Thread: MVCC and Implications for (Near) Real-Time Application
Hi experts,
I have a (near) real-time application in which inserts into the database needs to be visible to queries from other threads with minimal delay. The inserts are triggered by real-time events and are therefore asynchronous (i.e. many performance tips I read related to batch inserts or copy do not apply here, since these events cannot be predicted or batched), and the inserted data need to be available within a couple of seconds to other threads (for example, an inserted row that only appears to other query threads 5 seconds or more after the insert is not acceptable). The delay should be under 2 seconds maximum, sub-1 second would be great.
My questions are: (1) Does the MVCC architecture introduce significant delays between insert by a thread and visibility by other threads (I am unclear about how multiple versions are "collapsed" or reconciled, as well as how different query threads are seeing which version)? (2) Are there any available benchmarks that can measure this delay? (3) What are relevant config parameters that will reduce this delay?

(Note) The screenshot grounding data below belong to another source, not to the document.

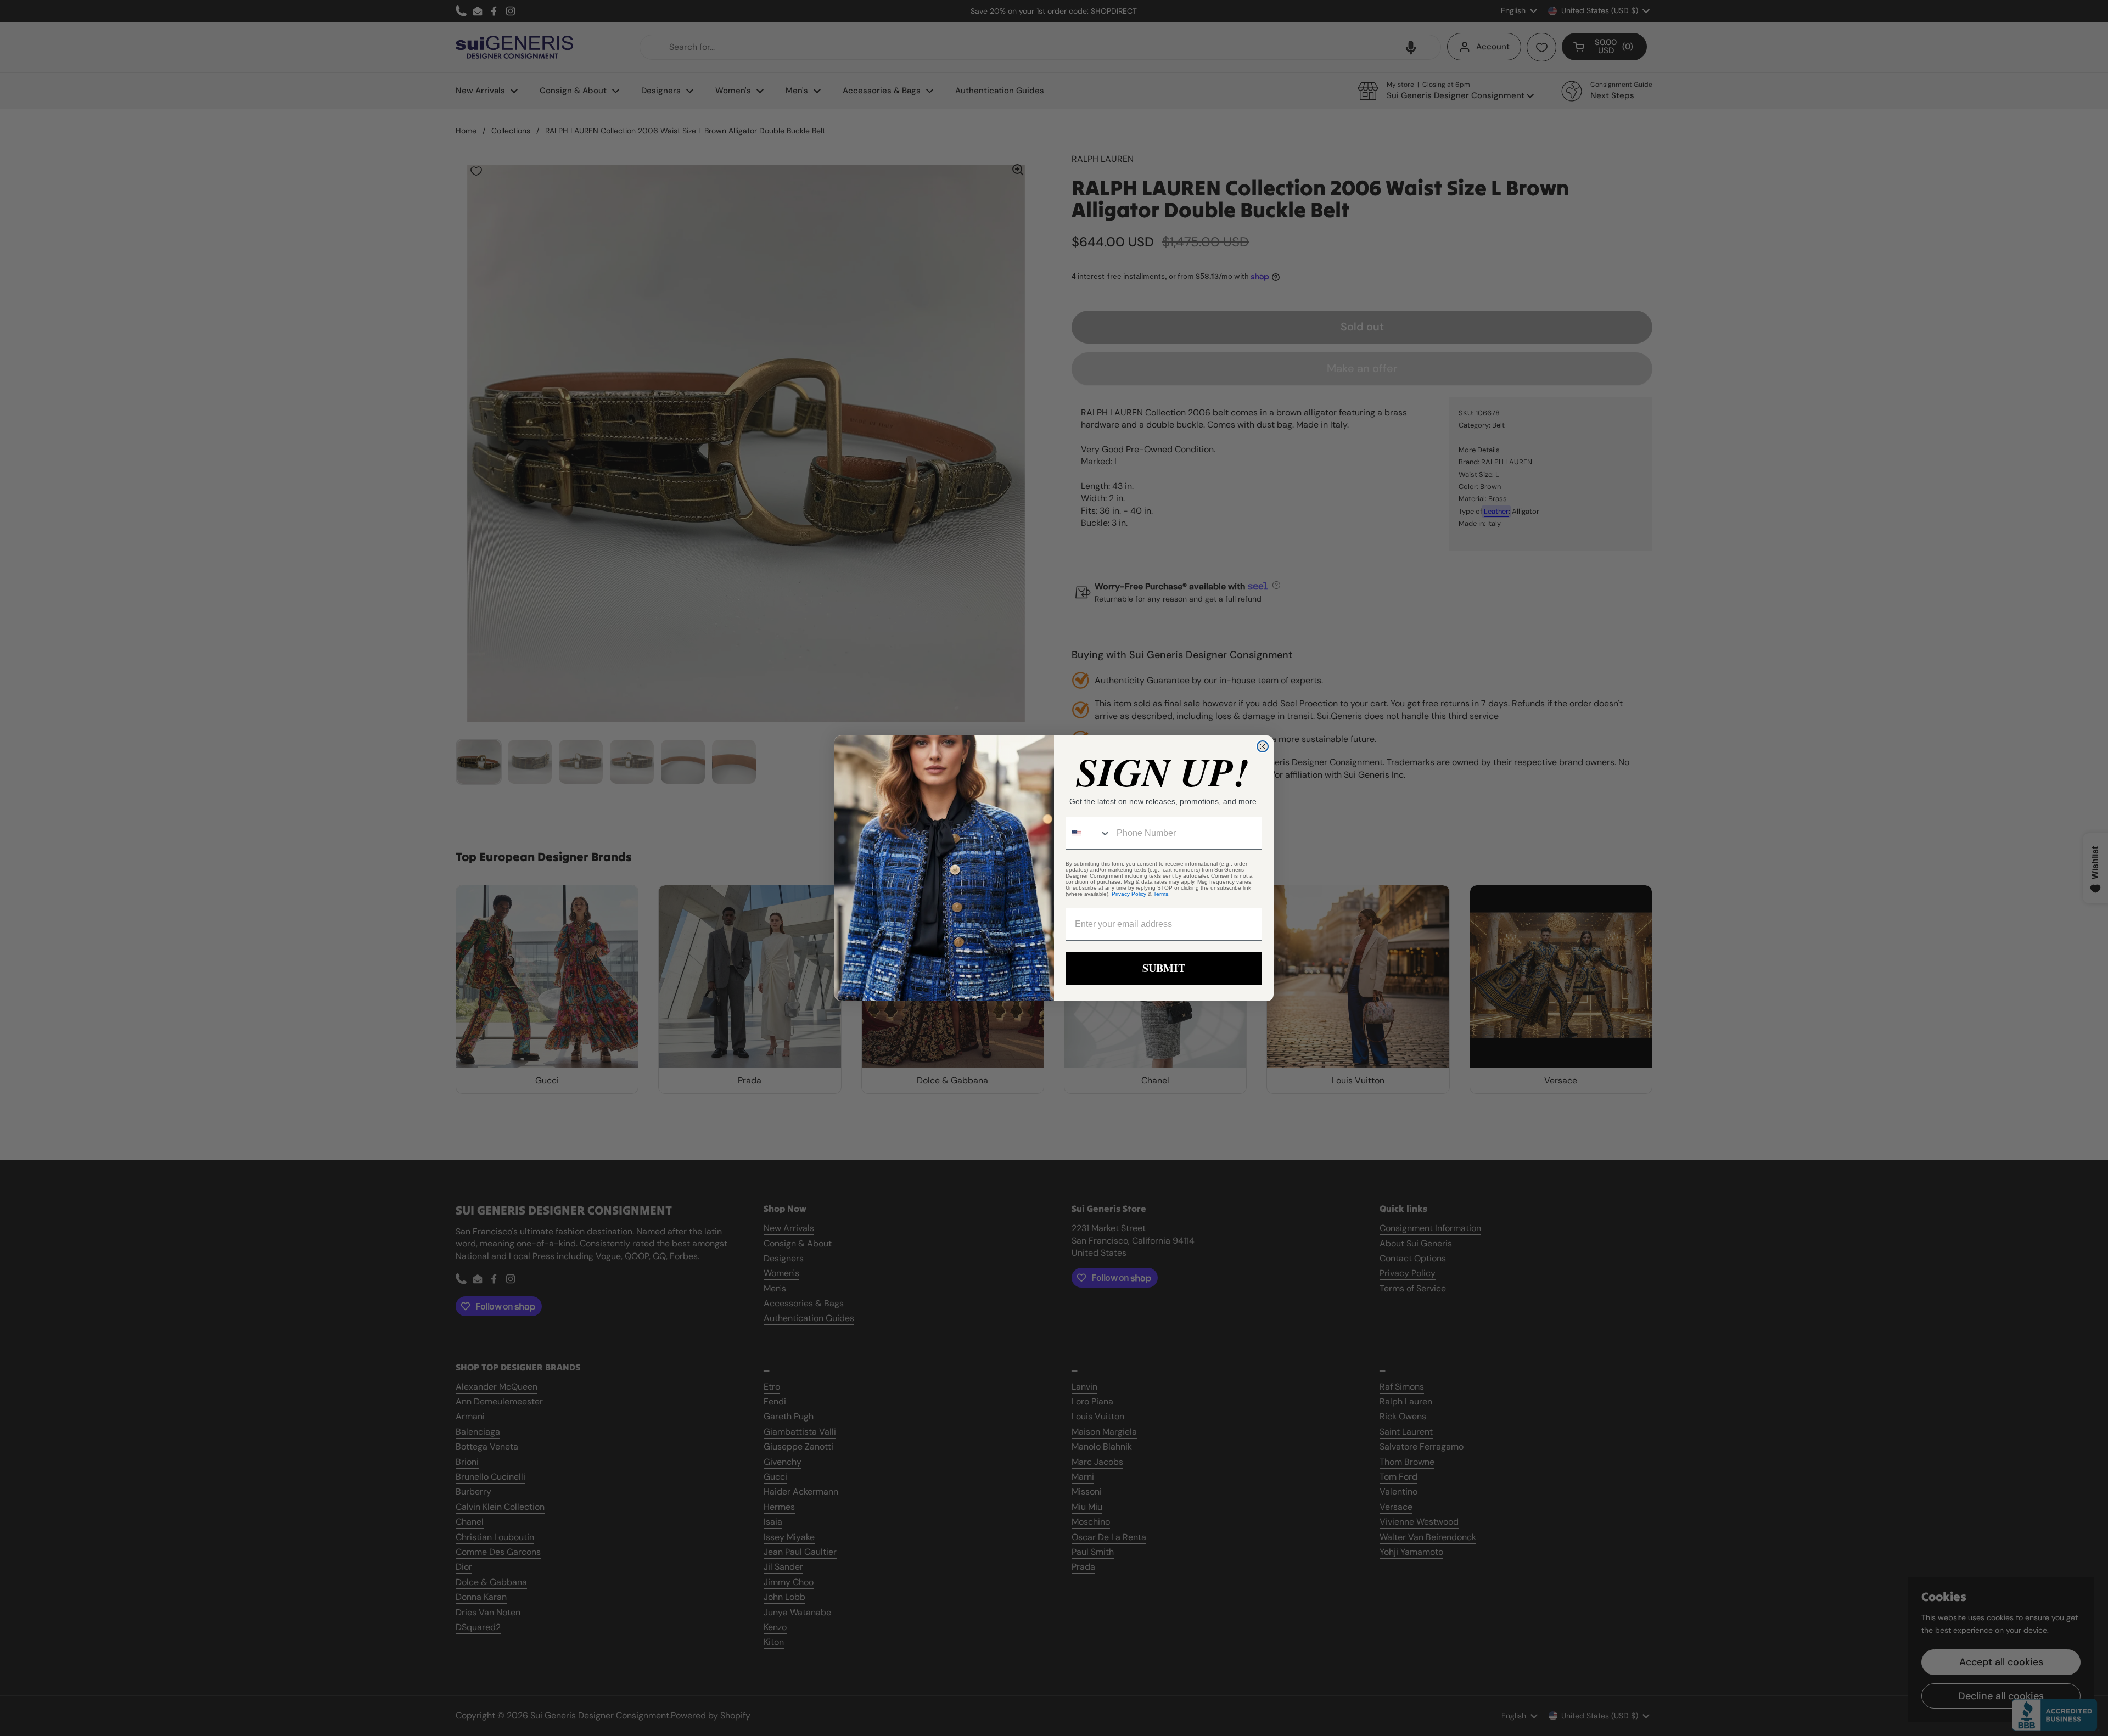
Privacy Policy (1129, 894)
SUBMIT (1163, 968)
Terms (1160, 894)
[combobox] (1088, 833)
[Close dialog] (1262, 746)
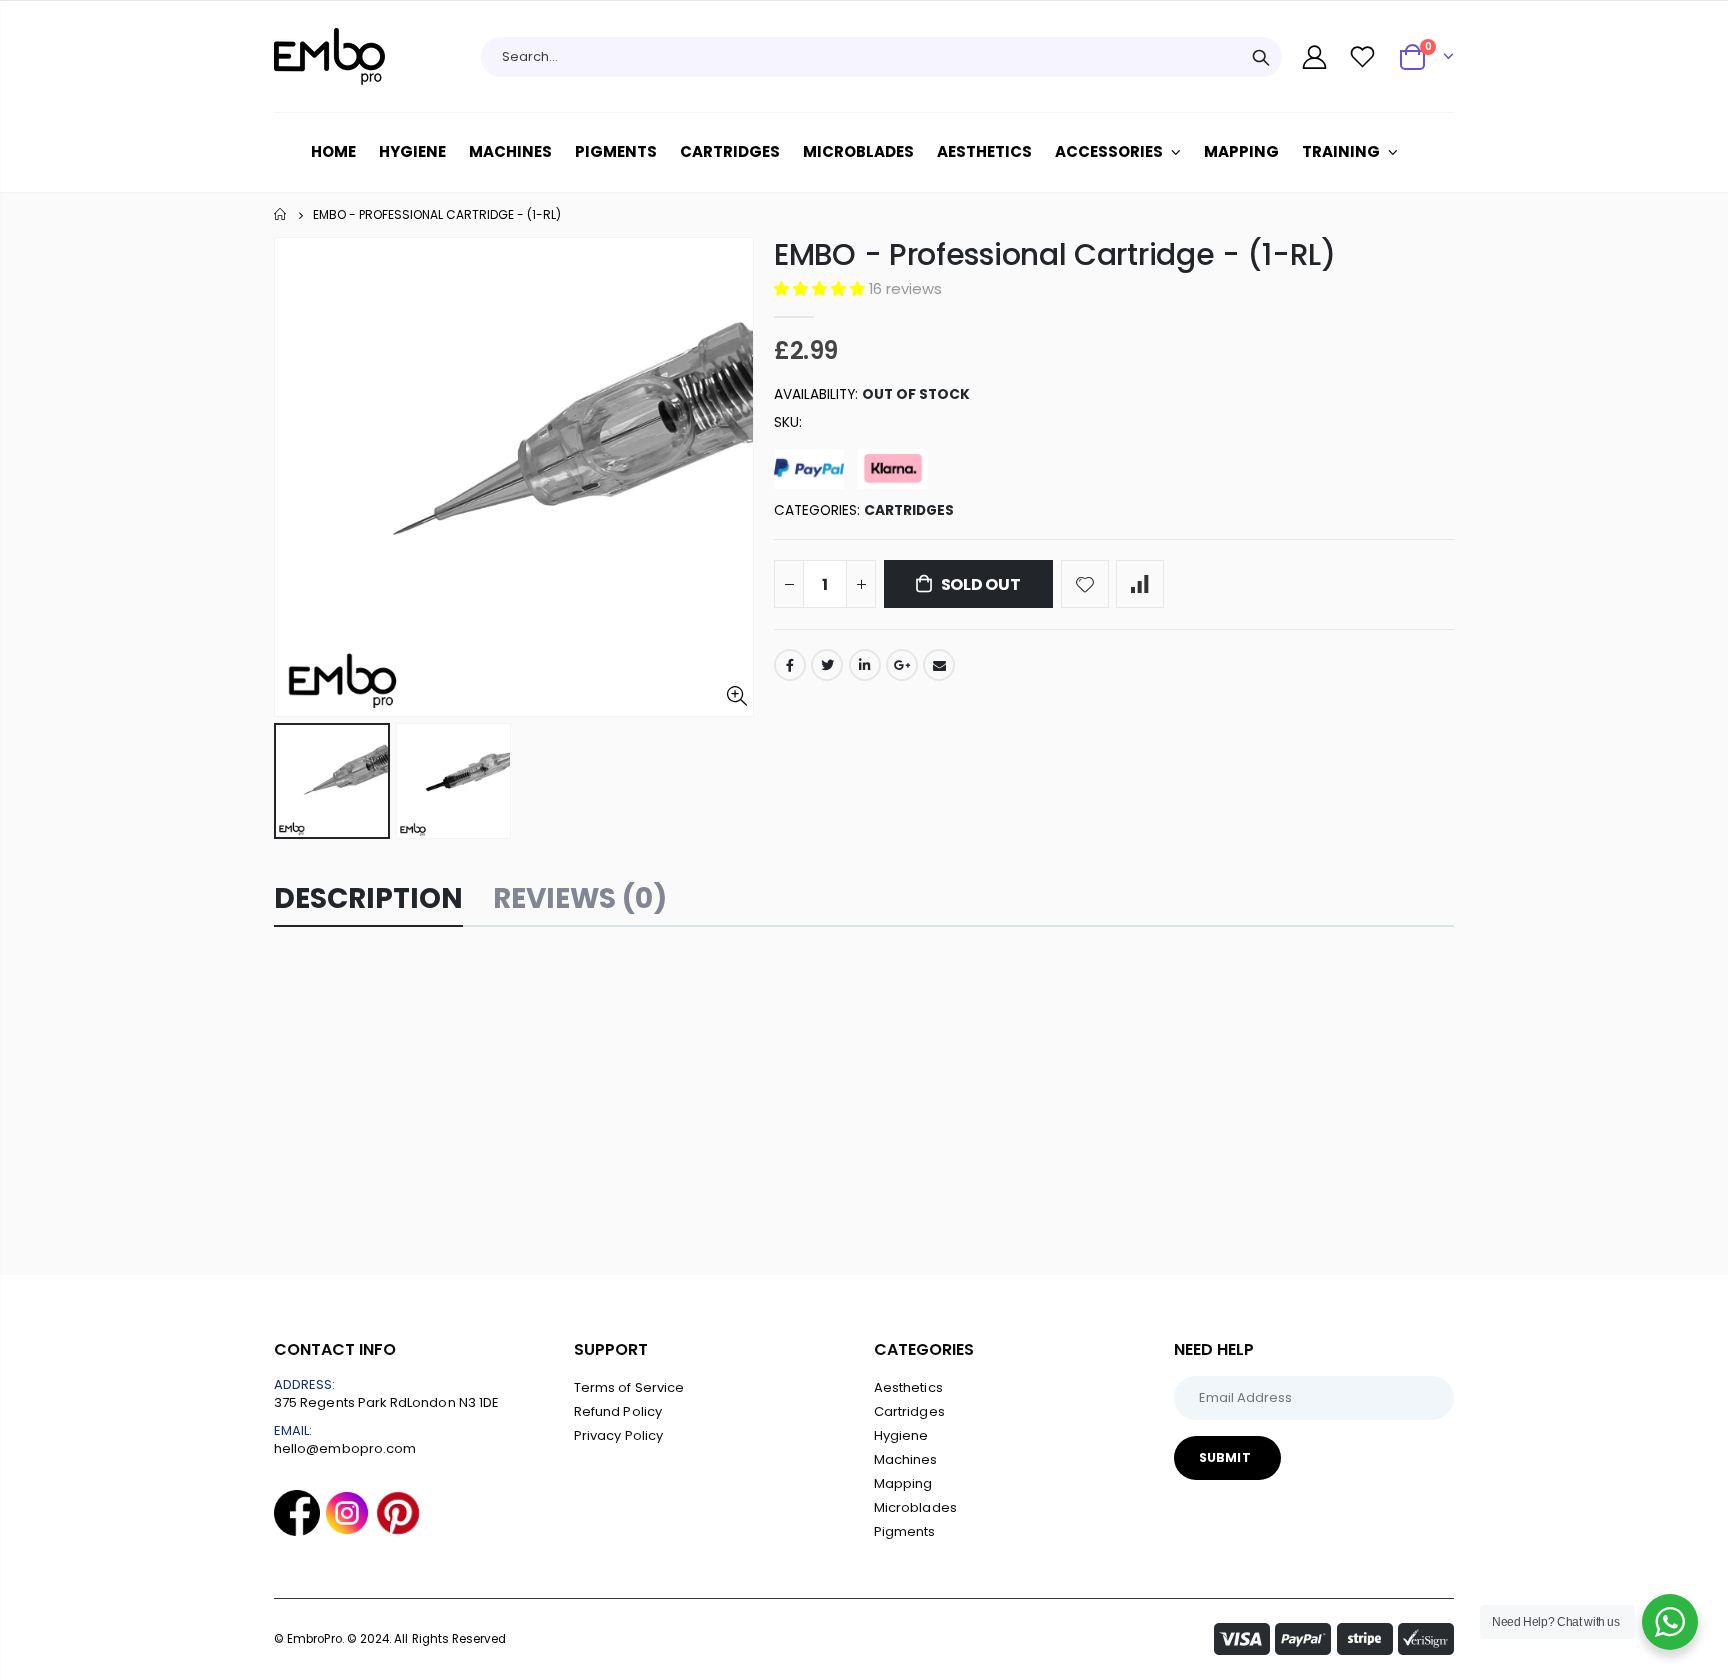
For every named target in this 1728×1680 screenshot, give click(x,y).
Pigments (905, 1531)
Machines (906, 1459)
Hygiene (901, 1435)
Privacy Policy (618, 1435)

Thanks for your patience with my ignorance of MVCC (still learning more about it),
Steve
On Oct 25, 2010, at 2:46 PM, Steve Wong wrote: > Hi experts, > > I have a (near) real-time application in which inserts into the database needs > to be visible to queries from other threads with minimal delay. The inserts are > triggered by real-time events and are therefore asynchronous (i.e. many > performance tips I read related to batch inserts or copy do not apply here, > since these events cannot be predicted or batched), and the inserted data need > to be available within a couple of seconds to other threads (for example, an > inserted row that only appears to other query threads 5 seconds or more after > the insert is not acceptable). The delay should be under 2 seconds maximum, > sub-1 second would be great. > > My questions are: (1) Does the MVCC architecture introduce significant delays > between insert by a thread and visibility by other threads (I am unclear about > how multiple versions are "collapsed" or reconciled, as well as how different > query threads are seeing which version)? (2) Are there any available benchmarks > that can measure this delay? (3) What are relevant config parameters that will > reduce this delay? There is no way to know without testing whether your hardware, OS, database schema, and database load can meet your demands.However, there is no technical reason why PostgreSQL could not meet your timing goals- MVCC does not inherently introducedelays, however the PostgreSQL implementation requires a cleanup process which can introduce latency. If you find that your current architecture is not up to the task, consider using LISTEN/NOTIFY with a payload (new in 9.0),which we are using for a similar "live-update" system. Cheers, M
Steve Wong <powerpchead@yahoo.com> wrote: > (1) Does the MVCC architecture introduce significant delays > between insert by a thread and visibility by other threads (I am > unclear about how multiple versions are "collapsed" or reconciled, > as well as how different query threads are seeing which version)? As soon as the inserting transaction commits the inserted row is visible to new snapshots. If you are in an explicit transaction the commit will have occurred before the return from the COMMIT request; otherwise it will have completed before the return from the INSERT request. You will get a new snapshot for every statement in READ COMMITTED (or lower) transaction isolation. You will get a new snapshot for each database transaction in higher isolation levels. -Kevin
> My questions are: (1) Does the MVCC architecture introduce significant > delays between insert by a thread and visibility by other threads As said by others, once commited it is immediately visible to all > (2) Are there any available benchmarks that can measure this delay? Since you will not be batching INSERTs, you will use 1 INSERT per transaction. If you use Autocommit mode, that's it. If you don't, you will get a few extra network roundtrips after the INSERT, to send the COMMIT. One INSERT is usually extremely fast unless you're short on RAM and the indexes that need updating need some disk seeking. Anyway, doing lots of INSERTs each in its own transaction is usually very low-throughput, because at each COMMIT, postgres must always be sure that all the data is actually written to the harddisks. So, depending on the speed of your harddisks, each COMMIT can take up to 10-20 milliseconds. On a 7200rpm harddisk, it is absolutely impossible to do more than 7200 commits/minute if you want to be sure each time that the data really is written on the harddisk, unless : - you use several threads (one disk write can group several commits from different connections, see the config file docs) - you turn of synchronous_commit ; in this case commit is instantaneous, but if your server loses power or crashes, the last few seconds of data may be lost (database integrity is still guaranteed though) - you use a battery backup cache on your RAID controller, in this case "written to the harddisks" is replaced by "written to batteyr backed RAM" which is a lot faster If you dont use battery backed cache, place the xlog on a different RAID1 array than the tables/indexes, this allows committing of xlog records (which is the time critical part) to proceed smoothly and not be disturbed by other IO on the indexes/tables. Also consider tuning your bgwriter and checkpoints, after experimentation under realistic load conditions. So, when you benchmark your application, if you get disappointing results, think about this...